10 Aralık 1973 Pazartesi

beyaz

o anki şeydi olan. yatağıma oturmuş kitap okurken, çıplak ayaklarıma takılmıştı gözlerim. çok iyi hatırlıyorum, okuma lambasının loşluğunda odanın havası iyice yumuşamıştı ve gölgeleri vardı. o anlık olmayan şeyse, kafamın içindeydi; gölgeler vardı. kağıt, kalem lazımdı benden bahsetmek için.


kendimi okumak istedim, bugün. “sayfadaki yatık yazıların ne kadarıyım?”

olamamış işte. bitirememişim kendimi.


mevsimin ilk karını bekleyen insanlarda doğru olmayan?
perde aralığından akşam karanlığına baktım az önce, bir yerlere yağmur yağacak. kar değil, yine yağmur ve yağmur ne varsa yıkayıp, temizleyecek. düşündüm de, bir süredir gölgeleri uzatan güneşi sevemiyorum. ona sırtımı versem bile.   



beyaz olsun her taraf, benim için olsun, kimse bilmesin.   




  

13 Eylül 1973 Perşembe

kırmızı kapaklı kitabın kapağını kaldırıp aklındaki şiiri aradı. olmadığını bilerek almıştı onu. aklındaki şiiri bulamayınca kapağı kapadı, masaya bıraktı. 
hangi hislere ait bu sözler?
"suyun yolunu kesersin, kum çuvalları dizersin, beton örersin; ama ne yapar ne eder, bir yerden bir çatlak bulur ve özgürce akmaya devam eder su."


sesini hiç duymadığı birisinin gidişine gitti düşünceleri. oturduğu koltuğa gömülebildiği kadar gömüldü. 
-ölüler...

sesini duymadan sanki konuşuyor onunla. anlatılanlar koltuktan daha derine gömmüş onu. uzun boylu, zayıf, otoriter bakışlı, sevecen de. fotoğrafını o gittikten sonra gördüğünde, sesini duymadan da onu iyi tanıyabildiğine memnun oluyor. 

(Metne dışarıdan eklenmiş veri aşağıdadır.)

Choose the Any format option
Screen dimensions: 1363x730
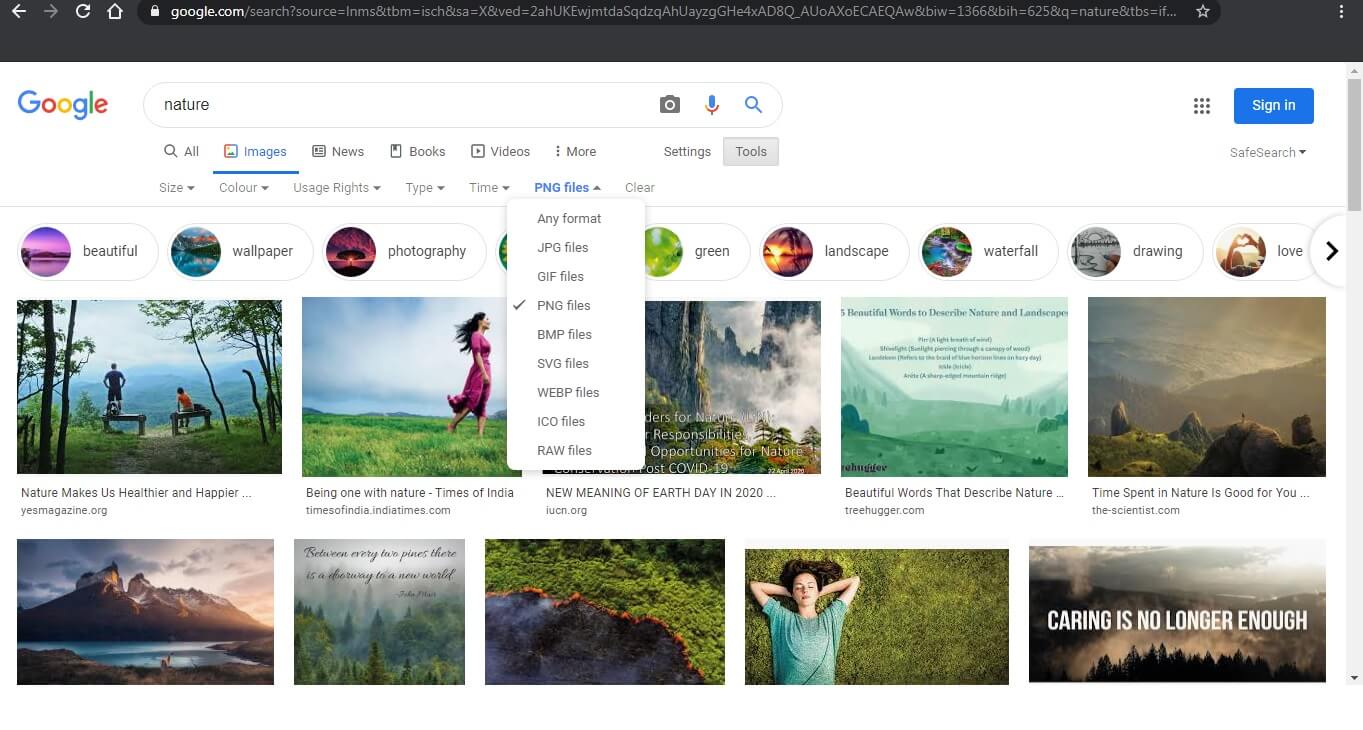coord(569,218)
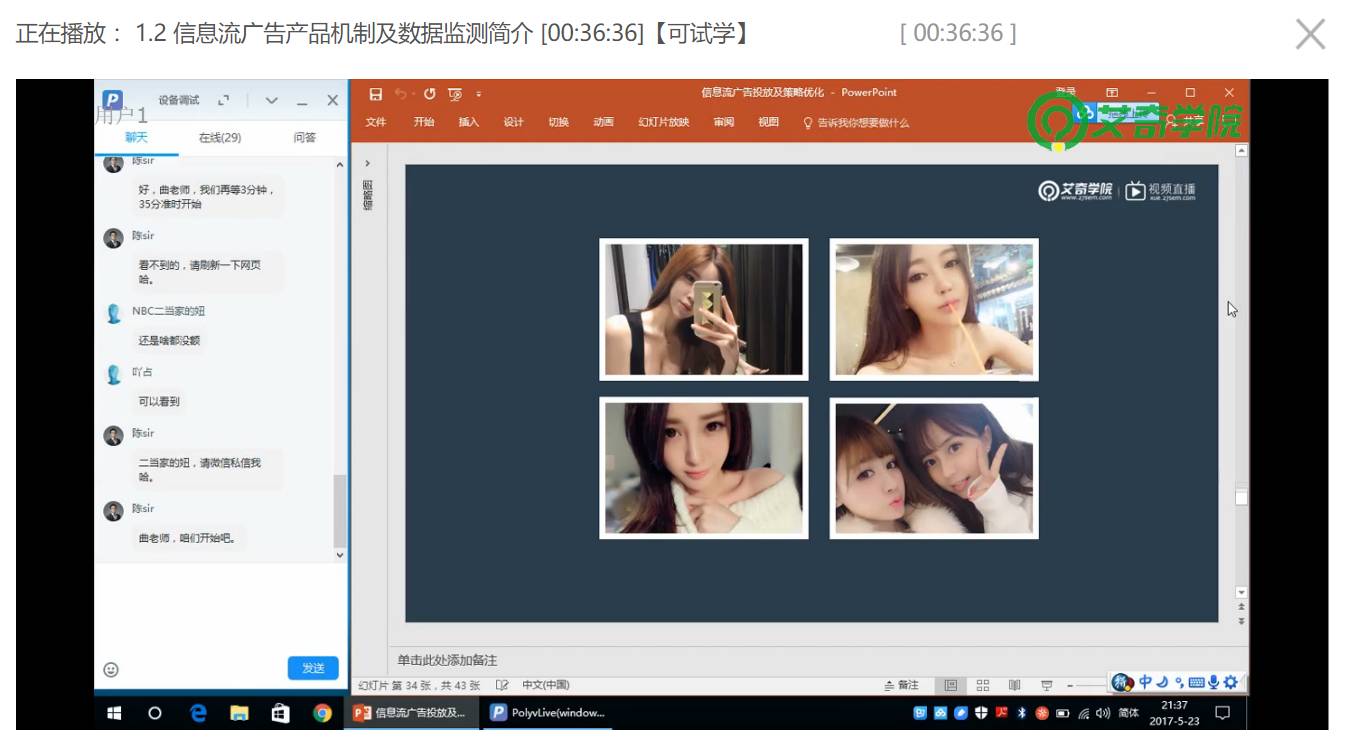The height and width of the screenshot is (748, 1346).
Task: Click the Save icon in PowerPoint quick access toolbar
Action: [x=376, y=94]
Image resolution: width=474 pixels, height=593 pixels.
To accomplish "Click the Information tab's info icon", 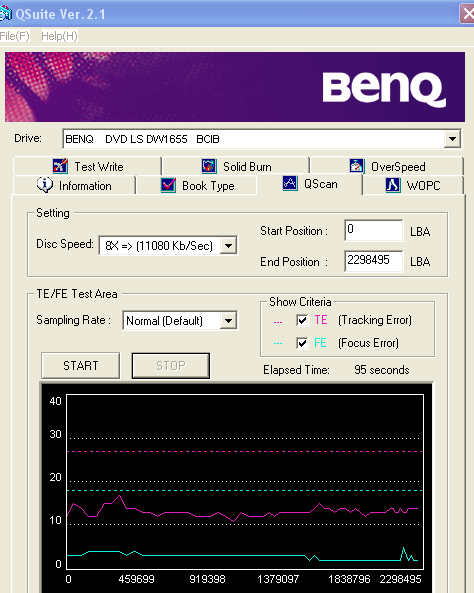I will pyautogui.click(x=45, y=185).
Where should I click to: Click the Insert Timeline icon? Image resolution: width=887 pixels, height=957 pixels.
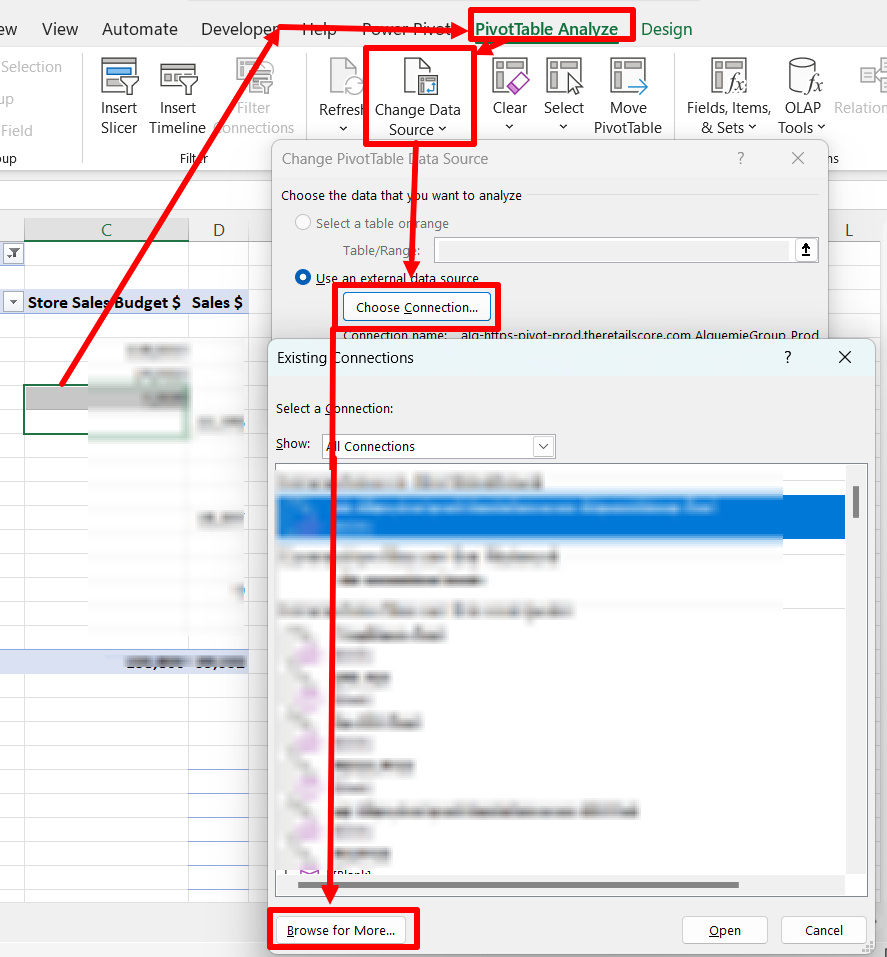[x=178, y=78]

sesler olmadan da konuşulabilir
gömül
gömül koltuğuna 
derine gömül
derinlere gömül
işittiklerin daha
derine gömmüş
birisini duymadan 
görmeden gördün
gömül
gidişine 
gömül
birbirinizden habersiz
ölürken
derin seni boğarken
toprak onu!
ölüler?
ölüler var mı?








*dip not
"suyun yolunu kesersin, kum çuvalları dizersin, beton örersin; ama ne yapar ne eder, bir yerden bir çatlak bulur ve özgürce akmaya devam eder su."  
*dize, oktay rifat'ın "ahmet" adlı şiirinden alınmıştır.


7 Ağustos 1973 Salı

çikolatasını yedi ve bıraktığı tadı, günlerdir beklediği kahveyle yıkamaya başladı. sırtını koltuğuna yasladı, artık rahattı. 


eve gelirken günü, bir öncekini, ondan öncekini ve diğerlerini düşündü; başını geçmiş olanlardan çevirip gelecekleri de düşündü. son zamanlarda kafasında dönüp duran bir düşünce vardı. bunu kendi kendine sık sık tekrar ederdi, yinelendikçe etkisi artan bir söylev gibi.
"-insanlar balık hafızalı, ne kadar saçmalarsan saçmala, ne yaparsan yap unutacaklar. bu yüzden takma kafana. hem bunların ölçütü nedir ki?"
yazın en sıcak günlerinden birinde akşam eve dönerken sokağın merdivenlerini uçarak indi bu sözle. 

sokak tenhaydı. önceden dolaylı olarak tanıdığı birini gördü, pek sevmezdi, teğet geçti. bunu daha önce de yapmıştı; selam vermediği için sonradan pişman olsa da. iyi de konuşacak ne vardı? aslında konuşacağı çok şey vardı.

sonra gözünde kaç gündür aynı saatte, aynı yerde, tek ayağını duvara yaslayıp duran adam canlandı. koca caddeyi izliyordu sadece; arabalar, otobüsler, insanlar, haller. peki bunu nereden biliyordu? "adam acaba orada dururken sigara da içiyor muydu?" diye kafa yormaya başladı. pazartesi günü muhtemelen görecekti adamı ve o zaman sigara içip içmediğine bakmaya karar verdi. 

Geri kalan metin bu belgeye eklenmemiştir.